Comic Review: Conan the Slayer
Published 10:00 am Saturday, August 19, 2017
- Conan the Slayer
Dark Horse Comics revamped Conan the Barbarian in a powerful way several years ago.
For decades, Marvel Comics had the rights to Conan, the 1930s creation of writer Robert E. Howard. Conan lived in a savage world called the Hyborian Age set 12,000 years in the past.
In the 1970s, Marvel created a landmark line of comic books for Conan: “Conan the Barbarian,” “The Savage Sword of Conan,” “King Conan,” etc.
The popularity of the comic book stories and Howard adaptions led to the Conan movies starring Arnold Schwarzenegger. Ironically, the introduction of the movies was about the same time the quality and popularity of the Conan comics waned.
Marvel revamped the comics several times then let the character languish.
Dark Horse picked up Conan and created a stunning series, which mixed new adaptions of the Howard tales with and within new story arcs.

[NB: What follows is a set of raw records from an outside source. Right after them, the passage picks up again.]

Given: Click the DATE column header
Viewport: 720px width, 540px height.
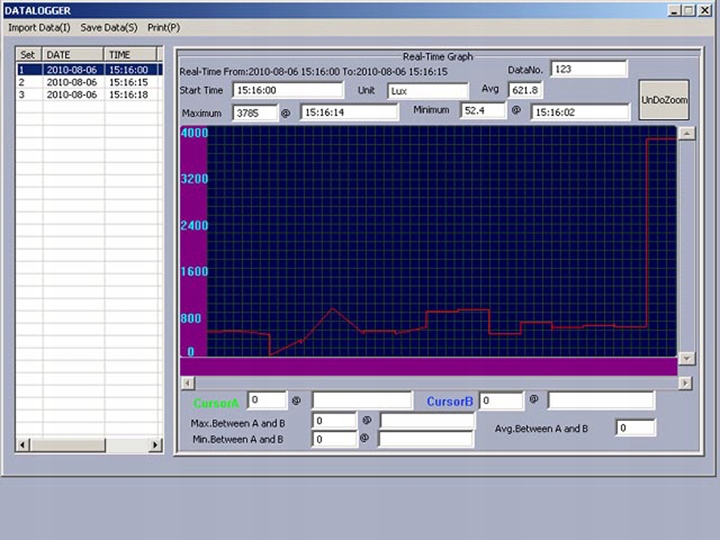Looking at the screenshot, I should [x=73, y=54].
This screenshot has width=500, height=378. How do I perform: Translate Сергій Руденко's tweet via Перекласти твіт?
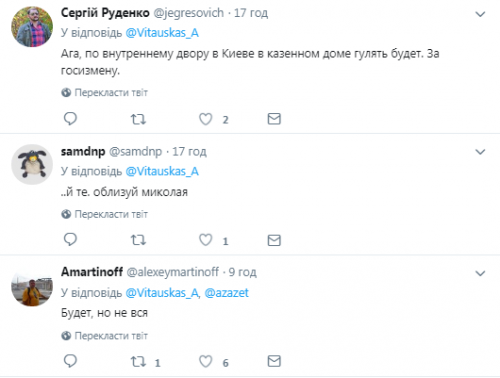[104, 92]
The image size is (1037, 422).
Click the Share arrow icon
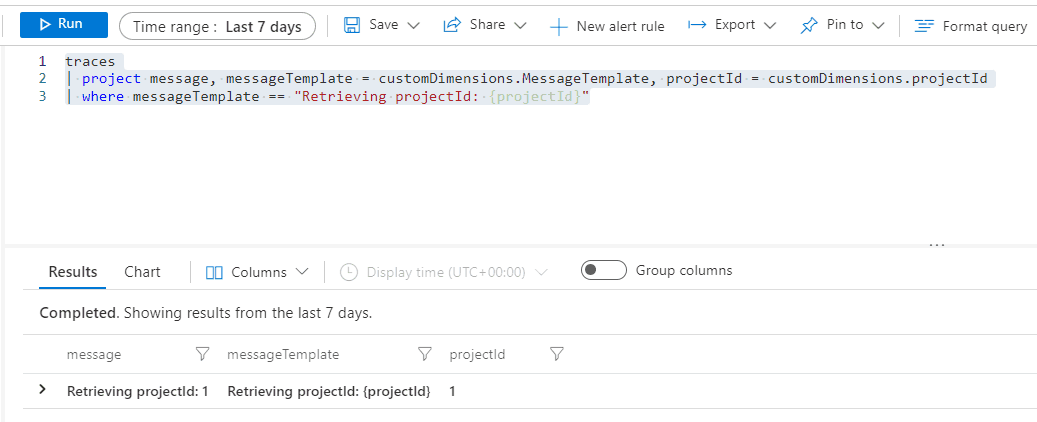click(x=452, y=25)
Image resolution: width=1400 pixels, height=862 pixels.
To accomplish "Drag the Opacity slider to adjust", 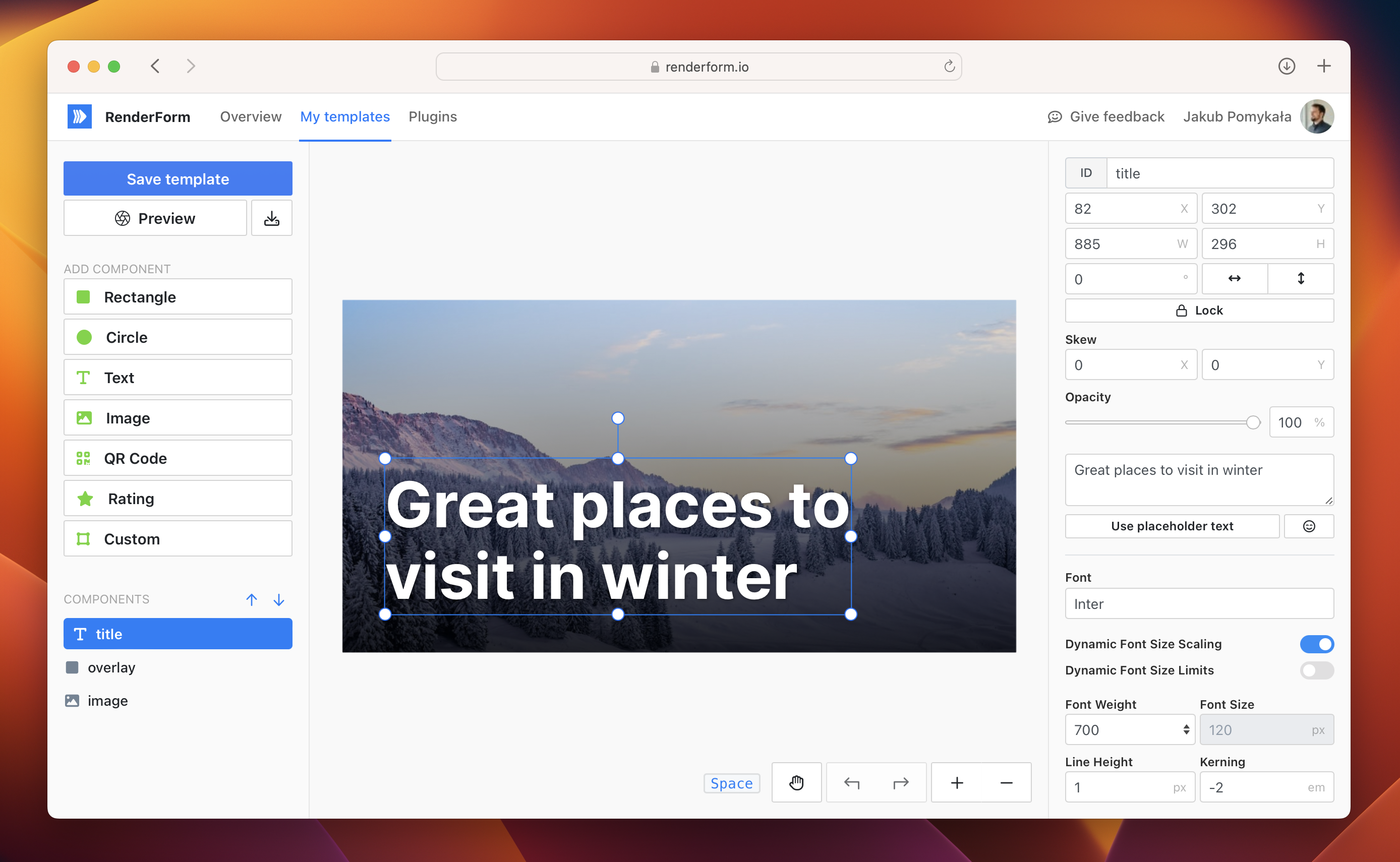I will (x=1253, y=421).
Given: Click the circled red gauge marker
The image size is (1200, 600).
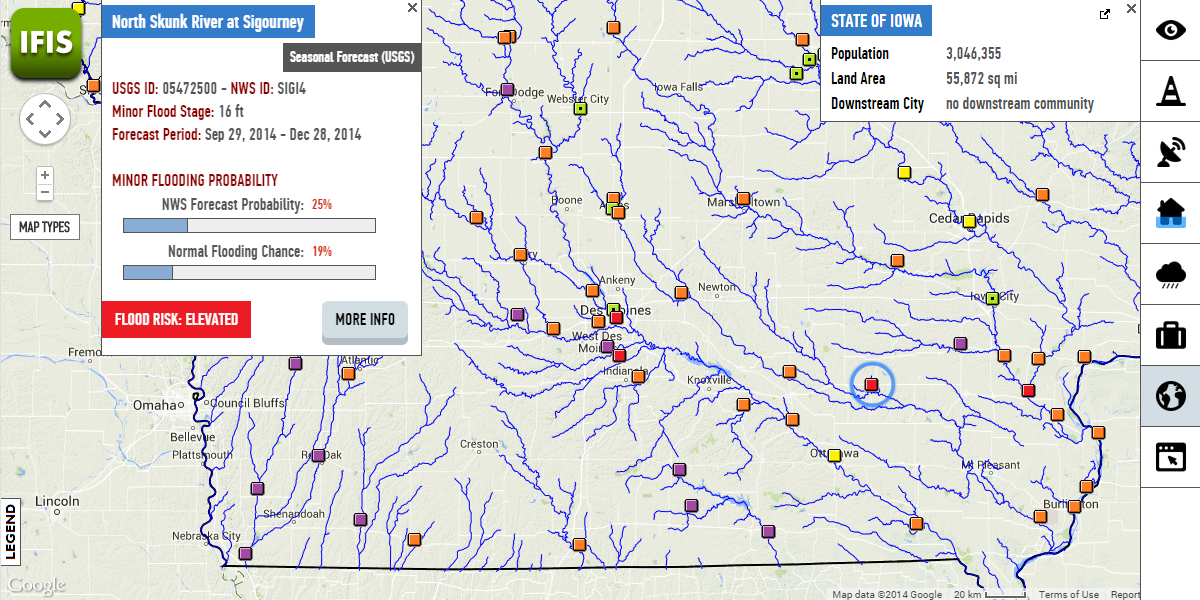Looking at the screenshot, I should pos(871,384).
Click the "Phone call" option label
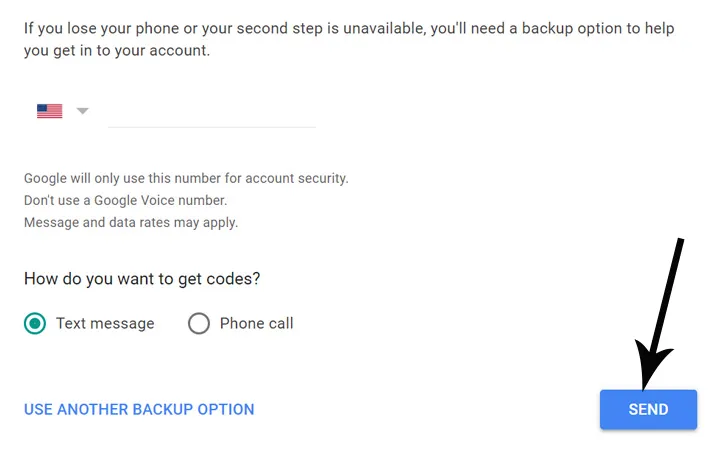Screen dimensions: 720x450 [256, 323]
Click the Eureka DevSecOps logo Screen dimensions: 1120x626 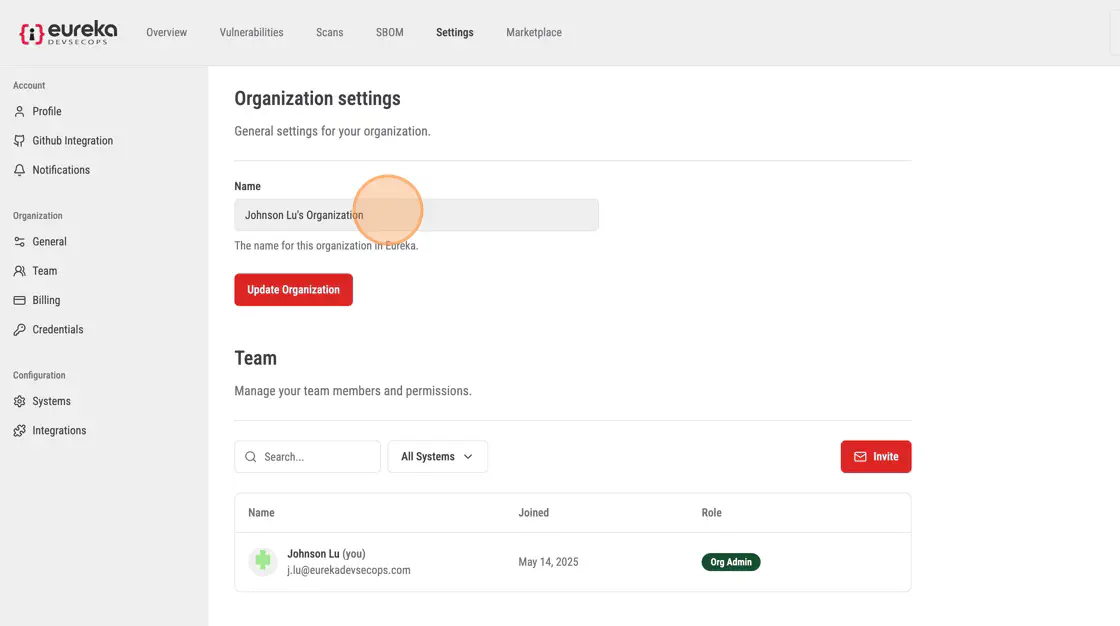[x=68, y=33]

But after several years of masterful issues, the Dark Horse series also weakened.
Until the more recent revamping, “Conan the Slayer,” the first six issues are now collected in a trade paperback. Here, Conan is the character of the old Howard creed, a man of gigantic melancholy, etc., “a thief, a reaver, a slayer.”
Readers meet Conan after the army he led has been destroyed in battle and he is adopted into a tribe of hill people. There’s intrigue, combat, monsters, etc., all of the stuff readers have come to expect from a Conan tale.
This Conan series fully grasps the “Slayer” in its title. The violence is graphic. So, readers be warned.
But the Dark Horse Conan once again takes readers to an “age undreamed of.”